### Raw records
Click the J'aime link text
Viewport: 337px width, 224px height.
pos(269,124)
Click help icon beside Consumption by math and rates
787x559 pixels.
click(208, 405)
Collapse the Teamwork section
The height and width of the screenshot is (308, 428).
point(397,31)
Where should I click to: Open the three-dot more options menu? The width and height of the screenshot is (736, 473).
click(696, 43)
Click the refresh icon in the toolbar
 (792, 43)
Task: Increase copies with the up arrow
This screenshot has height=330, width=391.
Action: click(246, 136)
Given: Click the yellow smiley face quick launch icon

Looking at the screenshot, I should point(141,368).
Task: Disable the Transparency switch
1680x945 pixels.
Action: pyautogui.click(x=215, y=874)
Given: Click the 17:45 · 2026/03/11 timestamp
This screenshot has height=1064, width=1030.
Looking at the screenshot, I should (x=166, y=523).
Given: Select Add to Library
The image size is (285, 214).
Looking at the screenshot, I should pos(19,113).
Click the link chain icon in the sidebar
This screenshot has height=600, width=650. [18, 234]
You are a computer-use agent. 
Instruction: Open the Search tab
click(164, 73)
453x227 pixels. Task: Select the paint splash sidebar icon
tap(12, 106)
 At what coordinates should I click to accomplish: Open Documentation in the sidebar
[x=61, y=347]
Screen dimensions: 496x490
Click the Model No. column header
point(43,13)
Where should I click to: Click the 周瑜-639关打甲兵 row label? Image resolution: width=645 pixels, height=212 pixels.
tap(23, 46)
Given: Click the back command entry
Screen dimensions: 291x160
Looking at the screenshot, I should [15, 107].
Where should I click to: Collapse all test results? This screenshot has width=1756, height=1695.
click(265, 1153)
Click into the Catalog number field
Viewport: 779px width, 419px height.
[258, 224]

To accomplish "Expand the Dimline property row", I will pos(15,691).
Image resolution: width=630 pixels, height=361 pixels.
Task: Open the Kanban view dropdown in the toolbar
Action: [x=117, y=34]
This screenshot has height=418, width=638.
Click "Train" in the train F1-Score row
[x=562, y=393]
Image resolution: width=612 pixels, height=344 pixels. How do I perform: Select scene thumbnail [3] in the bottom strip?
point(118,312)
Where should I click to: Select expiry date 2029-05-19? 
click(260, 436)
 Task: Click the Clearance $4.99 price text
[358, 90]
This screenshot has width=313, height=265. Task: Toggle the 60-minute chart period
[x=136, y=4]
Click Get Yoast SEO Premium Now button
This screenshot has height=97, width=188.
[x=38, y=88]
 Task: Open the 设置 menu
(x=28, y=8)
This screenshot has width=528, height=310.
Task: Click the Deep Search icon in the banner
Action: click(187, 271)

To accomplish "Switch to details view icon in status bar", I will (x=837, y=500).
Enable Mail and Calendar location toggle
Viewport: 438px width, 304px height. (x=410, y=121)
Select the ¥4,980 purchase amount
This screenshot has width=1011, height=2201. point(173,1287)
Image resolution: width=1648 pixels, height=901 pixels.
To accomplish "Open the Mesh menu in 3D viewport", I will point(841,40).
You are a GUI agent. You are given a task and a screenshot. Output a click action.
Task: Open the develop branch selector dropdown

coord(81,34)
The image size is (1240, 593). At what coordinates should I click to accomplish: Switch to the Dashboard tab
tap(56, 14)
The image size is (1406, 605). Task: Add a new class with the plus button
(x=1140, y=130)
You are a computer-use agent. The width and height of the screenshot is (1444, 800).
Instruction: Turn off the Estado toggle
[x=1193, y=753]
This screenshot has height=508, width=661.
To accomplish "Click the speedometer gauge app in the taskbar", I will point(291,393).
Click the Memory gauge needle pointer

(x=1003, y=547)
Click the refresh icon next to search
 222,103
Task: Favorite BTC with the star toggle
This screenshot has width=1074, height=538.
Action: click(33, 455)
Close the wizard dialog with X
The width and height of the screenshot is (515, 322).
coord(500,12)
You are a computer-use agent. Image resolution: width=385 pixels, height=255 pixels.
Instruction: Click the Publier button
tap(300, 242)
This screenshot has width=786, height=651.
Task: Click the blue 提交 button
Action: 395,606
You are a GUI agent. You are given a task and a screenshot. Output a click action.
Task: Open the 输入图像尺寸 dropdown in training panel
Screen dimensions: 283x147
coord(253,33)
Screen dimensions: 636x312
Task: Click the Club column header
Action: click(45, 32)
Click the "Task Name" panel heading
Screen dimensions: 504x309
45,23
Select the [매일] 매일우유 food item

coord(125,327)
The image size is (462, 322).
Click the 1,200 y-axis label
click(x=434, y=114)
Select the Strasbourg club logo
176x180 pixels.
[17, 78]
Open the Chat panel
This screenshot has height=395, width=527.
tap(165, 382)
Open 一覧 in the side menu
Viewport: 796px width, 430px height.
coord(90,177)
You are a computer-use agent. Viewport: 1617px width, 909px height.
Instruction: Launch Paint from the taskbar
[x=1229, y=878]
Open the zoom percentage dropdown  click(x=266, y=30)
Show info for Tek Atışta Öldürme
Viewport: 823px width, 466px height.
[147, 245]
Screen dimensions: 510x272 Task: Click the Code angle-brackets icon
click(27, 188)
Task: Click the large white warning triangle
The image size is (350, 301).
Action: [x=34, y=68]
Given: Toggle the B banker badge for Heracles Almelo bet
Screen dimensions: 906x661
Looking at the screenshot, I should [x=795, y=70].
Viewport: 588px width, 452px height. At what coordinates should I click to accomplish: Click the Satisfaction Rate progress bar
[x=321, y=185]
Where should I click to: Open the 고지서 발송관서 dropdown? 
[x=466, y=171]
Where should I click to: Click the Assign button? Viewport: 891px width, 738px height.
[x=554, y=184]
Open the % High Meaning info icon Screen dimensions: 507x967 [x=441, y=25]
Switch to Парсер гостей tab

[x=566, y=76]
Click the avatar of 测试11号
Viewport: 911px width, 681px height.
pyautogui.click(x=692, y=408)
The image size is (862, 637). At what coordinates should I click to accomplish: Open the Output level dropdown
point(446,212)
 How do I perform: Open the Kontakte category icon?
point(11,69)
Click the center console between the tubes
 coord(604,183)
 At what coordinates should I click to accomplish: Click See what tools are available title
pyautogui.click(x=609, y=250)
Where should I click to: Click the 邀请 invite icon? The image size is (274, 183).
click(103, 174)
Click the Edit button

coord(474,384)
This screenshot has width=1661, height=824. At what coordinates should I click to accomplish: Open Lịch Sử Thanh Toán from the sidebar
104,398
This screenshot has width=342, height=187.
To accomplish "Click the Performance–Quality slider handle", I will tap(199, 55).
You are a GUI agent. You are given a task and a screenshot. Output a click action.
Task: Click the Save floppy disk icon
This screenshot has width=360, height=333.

### Set exercise
Rewrite the listing above with every "sidebar" switched to "side panel", keeping all other text the same.

### Answer to the exercise
Click the J'aime link text
Viewport: 337px width, 224px height.
pos(269,124)
Click help icon beside Consumption by math and rates
787x559 pixels.
click(208, 405)
Collapse the Teamwork section
The height and width of the screenshot is (308, 428).
point(397,31)
Where should I click to: Open the three-dot more options menu? The width and height of the screenshot is (736, 473).
click(696, 43)
Click the refresh icon in the toolbar
 (792, 43)
Task: Increase copies with the up arrow
This screenshot has height=330, width=391.
Action: click(246, 136)
Given: Click the yellow smiley face quick launch icon

Looking at the screenshot, I should point(141,368).
Task: Disable the Transparency switch
1680x945 pixels.
Action: pyautogui.click(x=215, y=874)
Given: Click the 17:45 · 2026/03/11 timestamp
This screenshot has height=1064, width=1030.
Looking at the screenshot, I should (x=166, y=523).
Given: Select Add to Library
The image size is (285, 214).
Looking at the screenshot, I should pos(19,113).
Click the link chain icon in the side panel
This screenshot has height=600, width=650. [18, 234]
You are a computer-use agent. 
Instruction: Open the Search tab
click(164, 73)
453x227 pixels. Task: Select the paint splash side panel icon
tap(12, 106)
 At what coordinates should I click to accomplish: Open Documentation in the side panel
[x=61, y=347]
Screen dimensions: 496x490
Click the Model No. column header
point(43,13)
Where should I click to: Click the 周瑜-639关打甲兵 row label? Image resolution: width=645 pixels, height=212 pixels.
tap(23, 46)
Given: Click the back command entry
Screen dimensions: 291x160
Looking at the screenshot, I should [15, 107].
Where should I click to: Collapse all test results? This screenshot has width=1756, height=1695.
click(265, 1153)
Click into the Catalog number field
Viewport: 779px width, 419px height.
[258, 224]

To accomplish "Expand the Dimline property row", I will pos(15,691).
Image resolution: width=630 pixels, height=361 pixels.
Task: Open the Kanban view dropdown in the toolbar
Action: [x=117, y=34]
This screenshot has height=418, width=638.
Click "Train" in the train F1-Score row
[x=562, y=393]
Image resolution: width=612 pixels, height=344 pixels. How do I perform: Select scene thumbnail [3] in the bottom strip?
point(118,312)
Where should I click to: Select expiry date 2029-05-19? 
click(260, 436)
 Task: Click the Clearance $4.99 price text
[358, 90]
This screenshot has width=313, height=265. Task: Toggle the 60-minute chart period
[x=136, y=4]
Click Get Yoast SEO Premium Now button
This screenshot has height=97, width=188.
[x=38, y=88]
 Task: Open the 设置 menu
(x=28, y=8)
This screenshot has width=528, height=310.
Task: Click the Deep Search icon in the banner
Action: click(187, 271)

To accomplish "Switch to details view icon in status bar", I will (x=837, y=500).
Enable Mail and Calendar location toggle
Viewport: 438px width, 304px height. (x=410, y=121)
Select the ¥4,980 purchase amount
This screenshot has width=1011, height=2201. point(173,1287)
Image resolution: width=1648 pixels, height=901 pixels.
To accomplish "Open the Mesh menu in 3D viewport", I will point(841,40).
You are a GUI agent. You are given a task and a screenshot. Output a click action.
Task: Open the develop branch selector dropdown

coord(81,34)
The image size is (1240, 593). At what coordinates should I click to accomplish: Switch to the Dashboard tab
tap(56, 14)
The image size is (1406, 605). Task: Add a new class with the plus button
(x=1140, y=130)
You are a computer-use agent. The width and height of the screenshot is (1444, 800).
Instruction: Turn off the Estado toggle
[x=1193, y=753]
This screenshot has height=508, width=661.
To accomplish "Click the speedometer gauge app in the taskbar", I will point(291,393).
Click the Memory gauge needle pointer

(x=1003, y=547)
Click the refresh icon next to search
 222,103
Task: Favorite BTC with the star toggle
This screenshot has width=1074, height=538.
Action: click(33, 455)
Close the wizard dialog with X
The width and height of the screenshot is (515, 322).
coord(500,12)
You are a computer-use agent. Image resolution: width=385 pixels, height=255 pixels.
Instruction: Click the Publier button
tap(300, 242)
This screenshot has width=786, height=651.
Task: Click the blue 提交 button
Action: 395,606
You are a GUI agent. You are given a task and a screenshot. Output a click action.
Task: Open the 输入图像尺寸 dropdown in training panel
Screen dimensions: 283x147
coord(253,33)
Screen dimensions: 636x312
Task: Click the Club column header
Action: click(45, 32)
Click the "Task Name" panel heading
Screen dimensions: 504x309
45,23
Select the [매일] 매일우유 food item

coord(125,327)
The image size is (462, 322).
Click the 1,200 y-axis label
click(x=434, y=114)
Select the Strasbourg club logo
176x180 pixels.
[17, 78]
Open the Chat panel
This screenshot has height=395, width=527.
tap(165, 382)
Open 一覧 in the side menu
Viewport: 796px width, 430px height.
coord(90,177)
You are a computer-use agent. Viewport: 1617px width, 909px height.
Instruction: Launch Paint from the taskbar
[x=1229, y=878]
Open the zoom percentage dropdown  click(x=266, y=30)
Show info for Tek Atışta Öldürme
Viewport: 823px width, 466px height.
[147, 245]
Screen dimensions: 510x272 Task: Click the Code angle-brackets icon
click(27, 188)
Task: Click the large white warning triangle
The image size is (350, 301).
Action: [x=34, y=68]
Given: Toggle the B banker badge for Heracles Almelo bet
Screen dimensions: 906x661
Looking at the screenshot, I should [x=795, y=70].
Viewport: 588px width, 452px height. At what coordinates should I click to accomplish: Click the Satisfaction Rate progress bar
[x=321, y=185]
Where should I click to: Open the 고지서 발송관서 dropdown? 
[x=466, y=171]
Where should I click to: Click the Assign button? Viewport: 891px width, 738px height.
[x=554, y=184]
Open the % High Meaning info icon Screen dimensions: 507x967 [x=441, y=25]
Switch to Парсер гостей tab

[x=566, y=76]
Click the avatar of 测试11号
Viewport: 911px width, 681px height.
pyautogui.click(x=692, y=408)
The image size is (862, 637). At what coordinates should I click to accomplish: Open the Output level dropdown
point(446,212)
 How do I perform: Open the Kontakte category icon?
point(11,69)
Click the center console between the tubes
 coord(604,183)
 At what coordinates should I click to accomplish: Click See what tools are available title
pyautogui.click(x=609, y=250)
Where should I click to: Click the 邀请 invite icon? The image size is (274, 183).
click(103, 174)
Click the Edit button

coord(474,384)
This screenshot has width=1661, height=824. At what coordinates should I click to accomplish: Open Lịch Sử Thanh Toán from the side panel
104,398
This screenshot has width=342, height=187.
To accomplish "Click the Performance–Quality slider handle", I will tap(199, 55).
You are a GUI agent. You are given a task and a screenshot. Output a click action.
Task: Click the Save floppy disk icon
This screenshot has width=360, height=333.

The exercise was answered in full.